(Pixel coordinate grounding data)
● ● ● ● ●

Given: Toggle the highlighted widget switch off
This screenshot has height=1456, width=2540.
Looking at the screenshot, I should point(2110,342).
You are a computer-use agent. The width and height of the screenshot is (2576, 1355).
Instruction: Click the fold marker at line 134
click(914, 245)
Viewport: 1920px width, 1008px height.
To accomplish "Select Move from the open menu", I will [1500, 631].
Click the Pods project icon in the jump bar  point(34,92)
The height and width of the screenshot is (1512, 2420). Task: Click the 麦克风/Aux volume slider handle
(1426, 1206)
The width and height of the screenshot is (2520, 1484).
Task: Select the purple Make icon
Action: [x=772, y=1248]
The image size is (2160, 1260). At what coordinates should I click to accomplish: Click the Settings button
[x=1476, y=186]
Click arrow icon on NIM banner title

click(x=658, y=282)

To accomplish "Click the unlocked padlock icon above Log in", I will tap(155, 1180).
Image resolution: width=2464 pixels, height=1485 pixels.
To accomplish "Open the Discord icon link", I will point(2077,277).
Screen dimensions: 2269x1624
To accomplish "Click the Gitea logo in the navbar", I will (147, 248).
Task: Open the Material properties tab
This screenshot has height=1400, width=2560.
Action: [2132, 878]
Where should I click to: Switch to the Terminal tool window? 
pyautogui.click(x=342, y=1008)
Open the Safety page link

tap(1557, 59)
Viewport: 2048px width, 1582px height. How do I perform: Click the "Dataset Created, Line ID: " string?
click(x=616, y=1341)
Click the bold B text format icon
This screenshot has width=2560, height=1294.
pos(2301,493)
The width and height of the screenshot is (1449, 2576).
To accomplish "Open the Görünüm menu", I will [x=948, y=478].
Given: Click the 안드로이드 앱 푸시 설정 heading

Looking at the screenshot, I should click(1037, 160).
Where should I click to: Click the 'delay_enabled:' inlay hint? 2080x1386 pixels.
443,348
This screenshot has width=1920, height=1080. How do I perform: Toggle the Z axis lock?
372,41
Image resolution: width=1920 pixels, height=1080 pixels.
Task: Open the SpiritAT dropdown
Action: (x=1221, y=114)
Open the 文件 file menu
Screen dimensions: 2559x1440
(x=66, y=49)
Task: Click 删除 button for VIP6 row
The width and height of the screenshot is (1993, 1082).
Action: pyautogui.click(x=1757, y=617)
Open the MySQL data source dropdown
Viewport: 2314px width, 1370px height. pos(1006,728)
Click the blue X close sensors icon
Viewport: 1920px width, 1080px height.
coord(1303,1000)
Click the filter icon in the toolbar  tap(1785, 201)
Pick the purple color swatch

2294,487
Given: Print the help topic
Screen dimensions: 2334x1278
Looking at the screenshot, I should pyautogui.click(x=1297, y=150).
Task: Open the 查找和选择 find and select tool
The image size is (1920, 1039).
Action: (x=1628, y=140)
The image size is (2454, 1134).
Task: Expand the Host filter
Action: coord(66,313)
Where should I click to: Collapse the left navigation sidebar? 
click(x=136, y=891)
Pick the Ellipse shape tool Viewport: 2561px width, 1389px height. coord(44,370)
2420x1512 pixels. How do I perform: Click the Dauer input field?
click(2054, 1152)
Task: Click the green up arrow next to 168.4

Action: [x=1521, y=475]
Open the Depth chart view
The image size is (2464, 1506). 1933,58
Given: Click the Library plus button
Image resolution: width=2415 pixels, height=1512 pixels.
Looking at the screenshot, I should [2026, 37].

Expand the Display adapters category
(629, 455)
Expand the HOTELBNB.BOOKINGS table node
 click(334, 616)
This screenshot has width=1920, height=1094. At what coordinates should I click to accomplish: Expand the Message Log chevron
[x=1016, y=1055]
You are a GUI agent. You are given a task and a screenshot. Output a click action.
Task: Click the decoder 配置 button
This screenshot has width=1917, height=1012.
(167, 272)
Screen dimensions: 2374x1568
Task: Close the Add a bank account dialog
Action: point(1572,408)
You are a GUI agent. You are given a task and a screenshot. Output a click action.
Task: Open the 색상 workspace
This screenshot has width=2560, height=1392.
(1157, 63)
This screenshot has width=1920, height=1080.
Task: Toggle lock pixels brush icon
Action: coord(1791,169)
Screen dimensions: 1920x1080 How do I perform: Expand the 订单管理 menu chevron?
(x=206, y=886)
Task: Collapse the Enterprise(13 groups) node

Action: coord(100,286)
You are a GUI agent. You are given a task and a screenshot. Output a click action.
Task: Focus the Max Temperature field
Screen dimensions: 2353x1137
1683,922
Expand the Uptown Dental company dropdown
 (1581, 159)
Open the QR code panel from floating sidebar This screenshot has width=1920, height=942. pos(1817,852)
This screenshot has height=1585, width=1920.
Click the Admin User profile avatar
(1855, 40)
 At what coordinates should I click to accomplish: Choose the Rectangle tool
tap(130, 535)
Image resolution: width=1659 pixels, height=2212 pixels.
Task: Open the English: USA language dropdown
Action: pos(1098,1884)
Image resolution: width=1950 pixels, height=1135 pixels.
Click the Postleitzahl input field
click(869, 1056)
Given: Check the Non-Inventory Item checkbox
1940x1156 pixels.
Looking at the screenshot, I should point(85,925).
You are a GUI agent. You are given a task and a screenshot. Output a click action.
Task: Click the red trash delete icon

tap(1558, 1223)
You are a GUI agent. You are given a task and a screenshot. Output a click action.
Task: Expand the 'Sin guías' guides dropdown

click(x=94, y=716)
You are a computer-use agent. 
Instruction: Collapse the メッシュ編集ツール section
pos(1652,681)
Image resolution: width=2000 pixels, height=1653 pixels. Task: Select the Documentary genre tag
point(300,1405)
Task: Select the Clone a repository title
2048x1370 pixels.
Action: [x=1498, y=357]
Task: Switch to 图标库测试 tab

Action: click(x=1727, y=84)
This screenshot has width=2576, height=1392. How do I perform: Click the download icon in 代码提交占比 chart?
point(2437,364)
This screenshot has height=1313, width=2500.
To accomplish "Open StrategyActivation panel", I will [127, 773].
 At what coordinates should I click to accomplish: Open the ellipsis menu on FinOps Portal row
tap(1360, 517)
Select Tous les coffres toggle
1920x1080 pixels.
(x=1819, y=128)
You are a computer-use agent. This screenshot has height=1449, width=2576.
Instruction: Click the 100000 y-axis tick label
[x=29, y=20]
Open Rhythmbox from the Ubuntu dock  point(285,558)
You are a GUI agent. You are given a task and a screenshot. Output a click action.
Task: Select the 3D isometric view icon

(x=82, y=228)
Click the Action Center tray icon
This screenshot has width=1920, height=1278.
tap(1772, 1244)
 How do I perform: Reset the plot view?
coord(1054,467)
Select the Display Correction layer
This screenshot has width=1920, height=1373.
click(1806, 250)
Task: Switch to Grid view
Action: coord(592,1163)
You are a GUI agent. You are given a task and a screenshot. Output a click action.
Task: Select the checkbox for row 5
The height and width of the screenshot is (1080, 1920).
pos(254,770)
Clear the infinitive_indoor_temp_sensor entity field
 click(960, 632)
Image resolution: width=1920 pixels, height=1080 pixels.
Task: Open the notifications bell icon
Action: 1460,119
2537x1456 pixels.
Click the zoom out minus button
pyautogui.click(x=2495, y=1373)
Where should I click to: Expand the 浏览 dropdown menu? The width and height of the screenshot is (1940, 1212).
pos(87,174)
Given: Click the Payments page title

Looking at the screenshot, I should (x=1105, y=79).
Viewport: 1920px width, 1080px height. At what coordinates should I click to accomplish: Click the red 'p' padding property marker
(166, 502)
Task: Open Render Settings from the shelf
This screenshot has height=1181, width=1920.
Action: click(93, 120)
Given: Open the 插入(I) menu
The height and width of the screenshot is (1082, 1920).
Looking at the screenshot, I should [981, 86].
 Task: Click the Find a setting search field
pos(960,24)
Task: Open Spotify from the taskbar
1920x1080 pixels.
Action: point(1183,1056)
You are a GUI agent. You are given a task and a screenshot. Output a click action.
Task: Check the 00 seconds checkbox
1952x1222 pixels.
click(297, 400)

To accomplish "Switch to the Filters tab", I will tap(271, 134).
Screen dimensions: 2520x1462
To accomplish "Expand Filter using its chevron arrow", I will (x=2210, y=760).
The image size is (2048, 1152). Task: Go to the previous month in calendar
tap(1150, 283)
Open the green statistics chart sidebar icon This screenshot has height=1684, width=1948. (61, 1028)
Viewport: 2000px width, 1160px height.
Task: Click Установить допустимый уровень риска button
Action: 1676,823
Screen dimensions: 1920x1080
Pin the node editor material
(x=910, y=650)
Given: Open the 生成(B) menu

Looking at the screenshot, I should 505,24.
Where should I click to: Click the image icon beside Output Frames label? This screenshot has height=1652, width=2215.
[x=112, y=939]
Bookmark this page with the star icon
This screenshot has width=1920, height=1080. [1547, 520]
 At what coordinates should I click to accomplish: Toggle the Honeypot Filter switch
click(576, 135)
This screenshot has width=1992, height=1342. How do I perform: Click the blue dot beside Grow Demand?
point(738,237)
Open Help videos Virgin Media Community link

● ● ● ● ●

Task: Set down exactly the lines of the data above, beginning with the line that has "Click the Pods" and ending with the line that has "Task: Open the Material properties tab", and no others.

Answer to this problem:
Click the Pods project icon in the jump bar  point(34,92)
The height and width of the screenshot is (1512, 2420). Task: Click the 麦克风/Aux volume slider handle
(1426, 1206)
The width and height of the screenshot is (2520, 1484).
Task: Select the purple Make icon
Action: [x=772, y=1248]
The image size is (2160, 1260). At what coordinates should I click to accomplish: Click the Settings button
[x=1476, y=186]
Click arrow icon on NIM banner title

click(x=658, y=282)

To accomplish "Click the unlocked padlock icon above Log in", I will tap(155, 1180).
Image resolution: width=2464 pixels, height=1485 pixels.
To accomplish "Open the Discord icon link", I will point(2077,277).
Screen dimensions: 2269x1624
To accomplish "Click the Gitea logo in the navbar", I will (147, 248).
Task: Open the Material properties tab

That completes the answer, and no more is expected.